Direction -
Convert every line of the items below into a Markdown table with two columns, Row for a running number and Text for the line itself. Leave out blank lines.

Supplied data -
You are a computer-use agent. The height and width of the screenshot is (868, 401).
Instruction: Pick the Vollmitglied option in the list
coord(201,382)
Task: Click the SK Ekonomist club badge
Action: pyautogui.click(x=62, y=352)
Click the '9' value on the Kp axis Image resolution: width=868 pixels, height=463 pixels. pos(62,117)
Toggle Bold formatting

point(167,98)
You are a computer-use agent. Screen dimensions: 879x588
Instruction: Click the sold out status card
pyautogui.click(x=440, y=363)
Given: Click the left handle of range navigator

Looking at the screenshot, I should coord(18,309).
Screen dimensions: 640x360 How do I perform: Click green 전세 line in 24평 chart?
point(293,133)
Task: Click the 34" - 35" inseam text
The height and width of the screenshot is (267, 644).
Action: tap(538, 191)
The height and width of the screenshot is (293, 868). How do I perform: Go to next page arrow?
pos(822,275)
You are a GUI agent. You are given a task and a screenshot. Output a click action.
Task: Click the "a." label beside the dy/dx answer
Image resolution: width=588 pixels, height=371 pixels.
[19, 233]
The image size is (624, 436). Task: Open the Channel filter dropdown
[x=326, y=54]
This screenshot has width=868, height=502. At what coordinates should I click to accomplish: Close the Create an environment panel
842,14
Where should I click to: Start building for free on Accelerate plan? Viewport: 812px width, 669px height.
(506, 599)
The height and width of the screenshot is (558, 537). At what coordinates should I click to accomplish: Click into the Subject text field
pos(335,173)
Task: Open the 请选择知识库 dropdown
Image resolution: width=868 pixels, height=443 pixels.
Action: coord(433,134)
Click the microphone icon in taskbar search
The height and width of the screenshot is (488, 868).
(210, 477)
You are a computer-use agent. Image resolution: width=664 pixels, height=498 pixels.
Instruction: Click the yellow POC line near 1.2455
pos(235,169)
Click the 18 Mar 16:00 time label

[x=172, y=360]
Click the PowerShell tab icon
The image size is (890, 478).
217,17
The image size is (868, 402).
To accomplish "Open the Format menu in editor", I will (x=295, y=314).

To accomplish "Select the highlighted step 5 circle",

Written solution -
| Row | Text |
|---|---|
| 1 | You are a computer-use agent. The height and width of the screenshot is (868, 401). |
| 2 | Instruction: Pick the Vollmitglied option in the list |
| 3 | coord(201,382) |
| 4 | Task: Click the SK Ekonomist club badge |
| 5 | Action: pyautogui.click(x=62, y=352) |
| 6 | Click the '9' value on the Kp axis Image resolution: width=868 pixels, height=463 pixels. pos(62,117) |
| 7 | Toggle Bold formatting |
| 8 | point(167,98) |
| 9 | You are a computer-use agent. Screen dimensions: 879x588 |
| 10 | Instruction: Click the sold out status card |
| 11 | pyautogui.click(x=440, y=363) |
| 12 | Given: Click the left handle of range navigator |
| 13 | Looking at the screenshot, I should coord(18,309). |
| 14 | Screen dimensions: 640x360 How do I perform: Click green 전세 line in 24평 chart? |
| 15 | point(293,133) |
| 16 | Task: Click the 34" - 35" inseam text |
| 17 | The height and width of the screenshot is (267, 644). |
| 18 | Action: tap(538, 191) |
| 19 | The height and width of the screenshot is (293, 868). How do I perform: Go to next page arrow? |
| 20 | pos(822,275) |
| 21 | You are a GUI agent. You are given a task and a screenshot. Output a click action. |
| 22 | Task: Click the "a." label beside the dy/dx answer |
| 23 | Image resolution: width=588 pixels, height=371 pixels. |
| 24 | [19, 233] |
| 25 | The image size is (624, 436). Task: Open the Channel filter dropdown |
| 26 | [x=326, y=54] |
| 27 | This screenshot has width=868, height=502. At what coordinates should I click to accomplish: Close the Create an environment panel |
| 28 | 842,14 |
| 29 | Where should I click to: Start building for free on Accelerate plan? Viewport: 812px width, 669px height. |
| 30 | (506, 599) |
| 31 | The height and width of the screenshot is (558, 537). At what coordinates should I click to accomplish: Click into the Subject text field |
| 32 | pos(335,173) |
| 33 | Task: Open the 请选择知识库 dropdown |
| 34 | Image resolution: width=868 pixels, height=443 pixels. |
| 35 | Action: coord(433,134) |
| 36 | Click the microphone icon in taskbar search |
| 37 | The height and width of the screenshot is (488, 868). |
| 38 | (210, 477) |
| 39 | You are a computer-use agent. Image resolution: width=664 pixels, height=498 pixels. |
| 40 | Instruction: Click the yellow POC line near 1.2455 |
| 41 | pos(235,169) |
| 42 | Click the 18 Mar 16:00 time label |
| 43 | [x=172, y=360] |
| 44 | Click the PowerShell tab icon |
| 45 | The image size is (890, 478). |
| 46 | 217,17 |
| 47 | The image size is (868, 402). |
| 48 | To accomplish "Open the Format menu in editor", I will (x=295, y=314). |
| 49 | To accomplish "Select the highlighted step 5 circle", |